若林マンション管理士事務所
若林代表インタビュー(1/2)
2013/7/23
マンション管理士の仕事は、マンションの管理ではなく、管理組合の経営コンサルタントという明確な信念のもと、「マンション管理士という職業には未来がある」と“独立系”の専業マンション管理士を自ら実践してみせる若林雪雄氏。管理組合の立場で思考・行動することをモットーに、多数のマンションから顧問業務を受託してきました。管理組合の運営には経営的視点が不可欠という若林代表に、いまマンション管理組合と管理士の双方に求められる意識改革について伺いました。
マンション管理士に期待される役割
――2000年(平成12)年のマンション管理適正化法制定と翌年の施行以降、この10数年を振り返ってどのような感想をおもちですか。
私は管理組合出身のマンション管理士です。10年ほど前に初めて私自身が住むマンションの管理組合理事になったのですが、「こんなに専門的な仕事を素人がやるのは無理がある」と強く感じました。

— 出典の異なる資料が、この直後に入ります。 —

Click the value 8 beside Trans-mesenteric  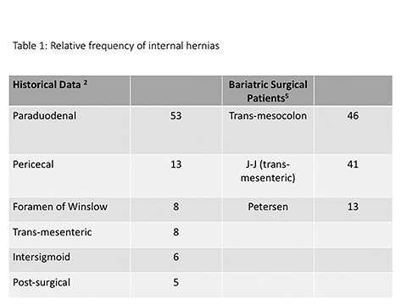176,232
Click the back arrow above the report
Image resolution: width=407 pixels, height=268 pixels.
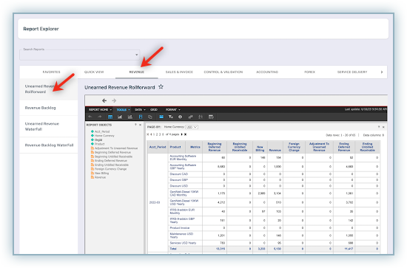[x=104, y=100]
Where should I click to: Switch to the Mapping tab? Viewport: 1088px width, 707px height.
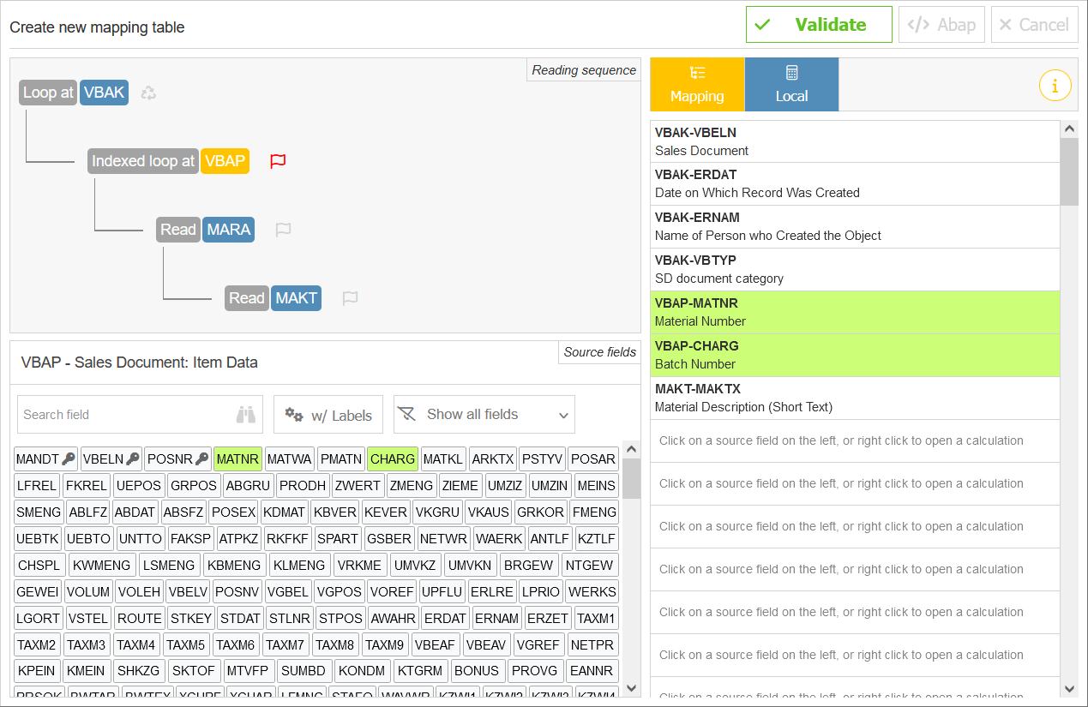tap(697, 84)
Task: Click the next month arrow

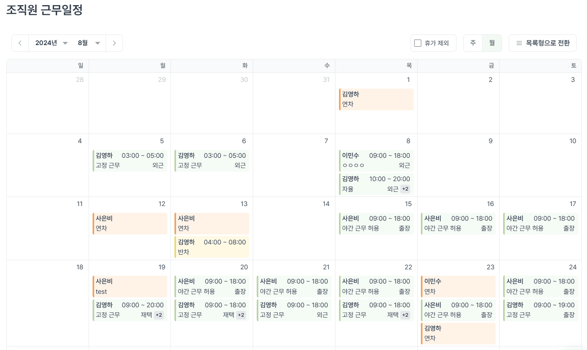Action: point(114,43)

その後、個人的に親交があった建築士や弁護士などの専門家にいろいろと助言を求めたのですが、「物足りない」という印象でした。というのは、マンションで問題となるのは建築や法律に関することだけではなく、もっと広い管理組合運営の全体に関することであり、とても複雑でわかりにくいものだからです。
管理組合の運営には、企業の経営にも等しい判断を必要とする場合がままあります。ということは、管理組合にとっての“経営コンサルタント”が必要だと感じました。

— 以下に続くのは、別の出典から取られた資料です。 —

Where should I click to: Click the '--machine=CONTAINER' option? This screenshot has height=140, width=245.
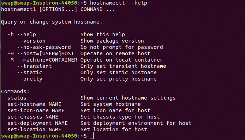47,60
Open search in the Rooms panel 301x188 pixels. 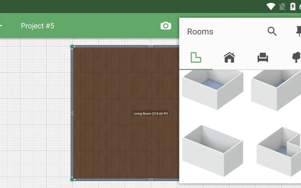(x=272, y=32)
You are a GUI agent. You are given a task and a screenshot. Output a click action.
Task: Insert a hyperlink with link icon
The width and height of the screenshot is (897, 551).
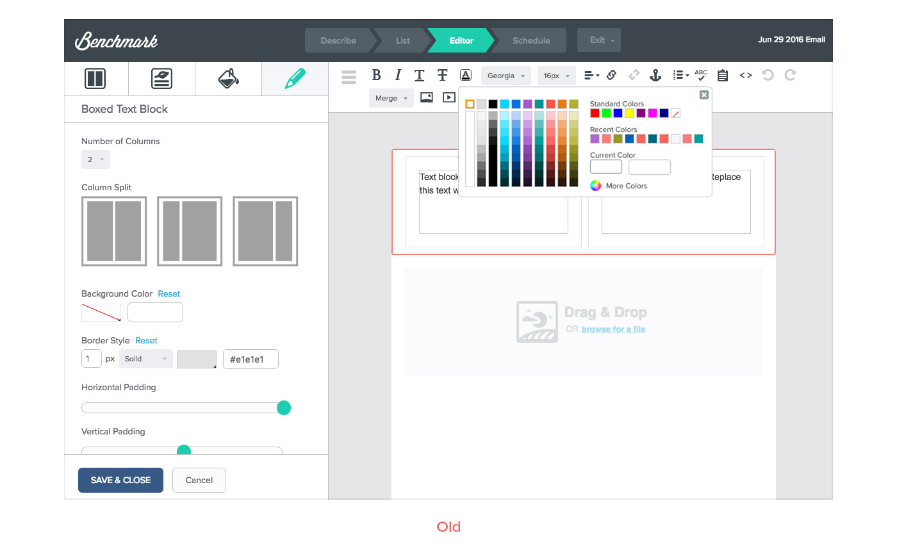point(611,76)
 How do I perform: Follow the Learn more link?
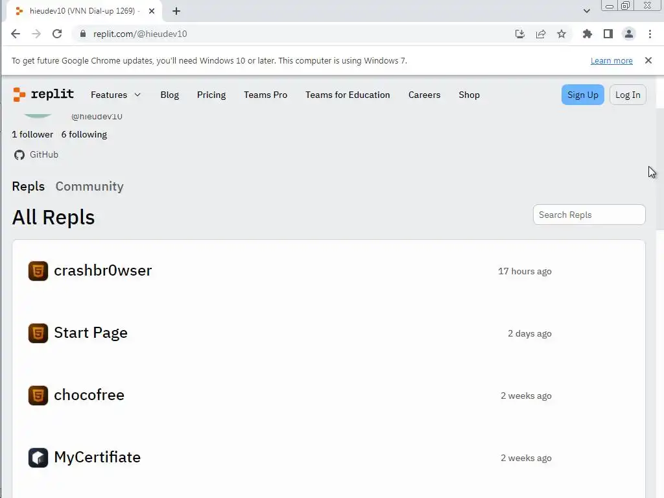(x=611, y=61)
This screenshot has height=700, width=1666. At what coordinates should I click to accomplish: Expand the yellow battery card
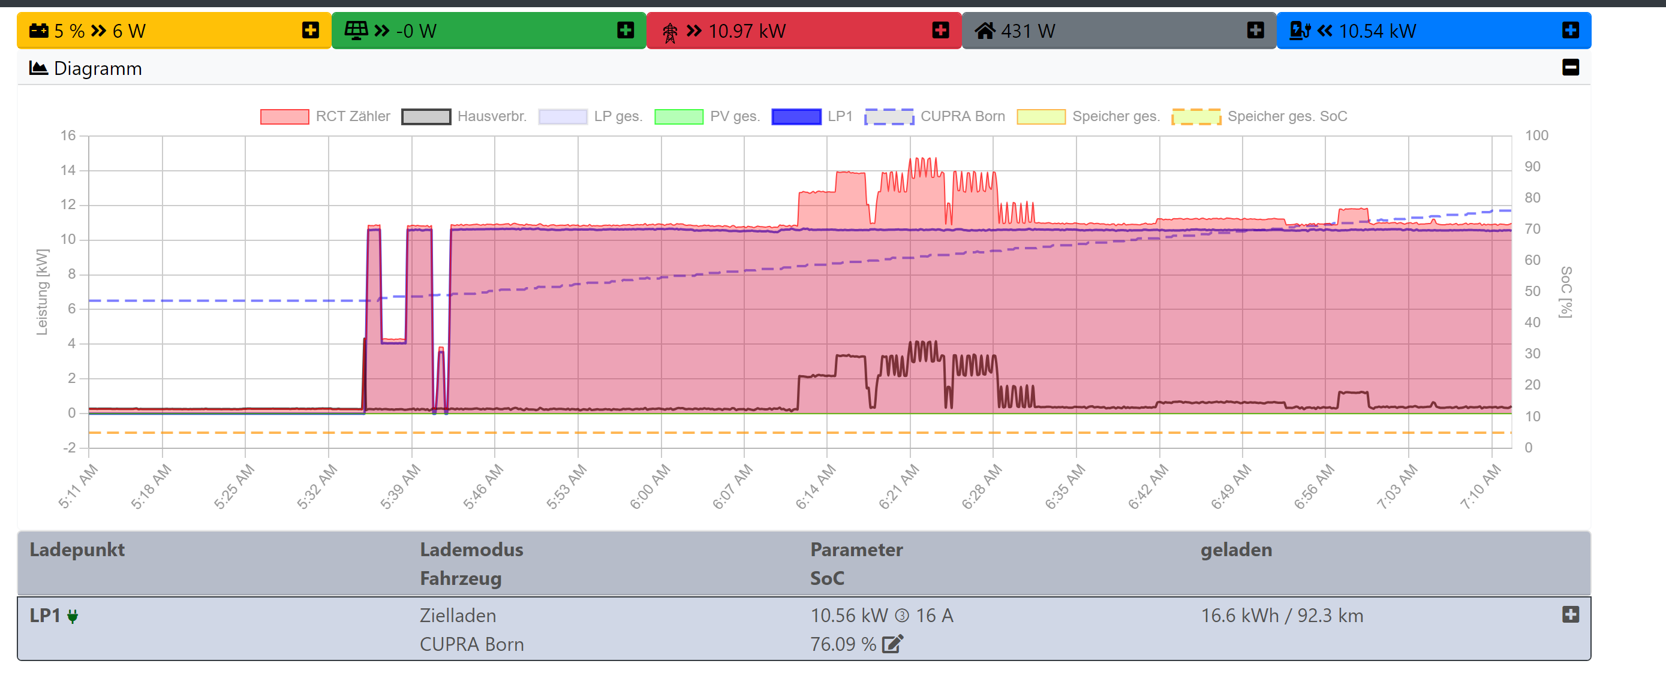[x=310, y=30]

――適正化法に基づき創設されたマンション管理士は、まさにそうした役割が期待されていたものですね。
そのとおりです。私もマンションの“経営コンサルタント”をめざして勉強し、資格取得後、国土交通省登録マンション管理士として活動を始めました。
しかし、管理士になってみて、また愕然としました。当時は、法律問題や大規模修繕、トラブル処理といった部分的な支援業務にのみ興味のある管理士が多く、私が考えていたような管理組合の包括的経営支援に対する関心は非常に低かったのです。

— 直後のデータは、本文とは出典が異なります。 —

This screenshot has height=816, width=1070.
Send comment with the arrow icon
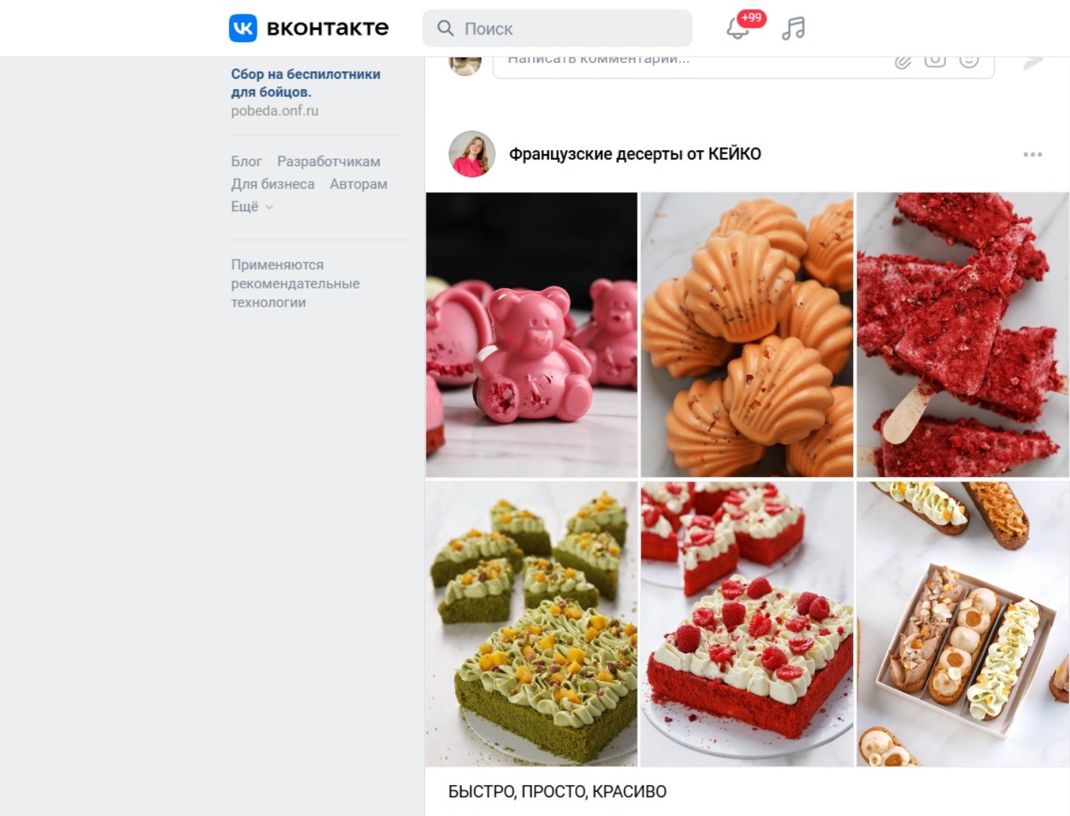click(x=1033, y=62)
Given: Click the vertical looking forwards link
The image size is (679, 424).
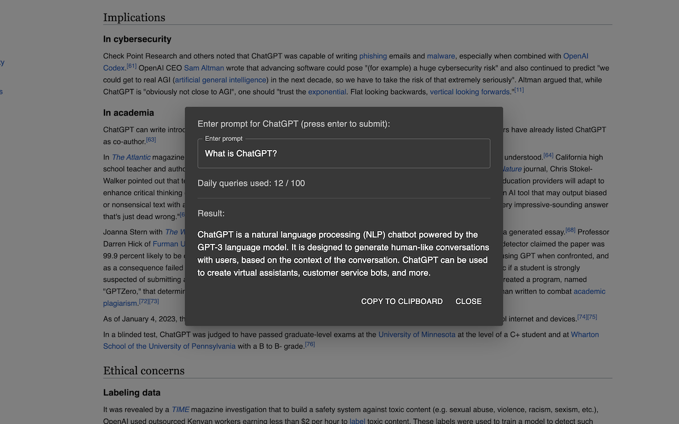Looking at the screenshot, I should pos(469,92).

例えば、法律というのは管理組合の運営または経営を行ううえでのツールであって、それが全てではない。法律を使って、経営的観点から判断し、問題を処理するということが重要で、要はマンションのマネジメントが求められているわけです。
マンション管理組合は事実上の経営体
――マンションのマネジメントとは、具体的にどういうことでしょうか。
長期修繕計画を例に挙げれば、管理組合としてはまず作らなければならない、それでは設計事務所に頼もうということになる。しかし、設計事務所は、長計を作るにはどうしたらいいのかという提案や積算を出すことはできても、マンションの将来に責任を負うことはできません。
この先の計画修繕をどう考えるのか、管理組合を長期的にどう運営していくのか、各区分所有者の負担すべき費用はどうするのか、こうした問題を総合的に考えることが経営的判断であり、マンションのマネジメントといえるのではないでしょうか。
大規模修繕も同じです。建築士にコンサルタントを委託すれば、技術的側面から原状回復という大規模修繕本来の目的について詳しく話を聞くことができます。しかし、改良工事や建物を長持ちさせる方法などについては、管理組合が主導して考えるべきもので、ここまでコンサルに任せてしまうべきではない。
もうひとつ、管理業務の委託もそうです。管理会社にはマンション管理適正化法にいう「事務管理業務」という、管理業務の一部を委託しているにすぎないのであって、いわば管理組合の“使用人”です。本来は管理組合が考えるべき変更・改良や裁量といったマネジメントの力を、管理組合が放棄してしまってはいけない。
――業者への丸投げはよくないということでしょうか。
というより、マンションとしてのトータルな力を持たなくてはいけないということでしょう。そのためには、管理組合運営の正常化が必要で、そのためのコンサルタントが求められているということです。
これは企業経営から学んだことでもありますが、セクションが頑張りすぎると陥りがちな間違いがあります。営業・製造・販売・管理・サービスなど一部のセクションが優秀なだけではダメで、企業のトータルな力が備わってはじめて業界のトップになることができる。役人が省の利益だけを考える愚もこれと同じです。
つまり、管理組合というのは事実上の経営体であって、マンションという共有財産に関するさまざまな問題を総合的に判断して運営しなければならない。そして、これが執行機関である理事会の仕事ということになります。
企業ですら難しいこうした経営の舵取りを、素人の管理組合ができるでしょうか。マンション管理士に期待される役割というのは、まさにここにあるのだと思います。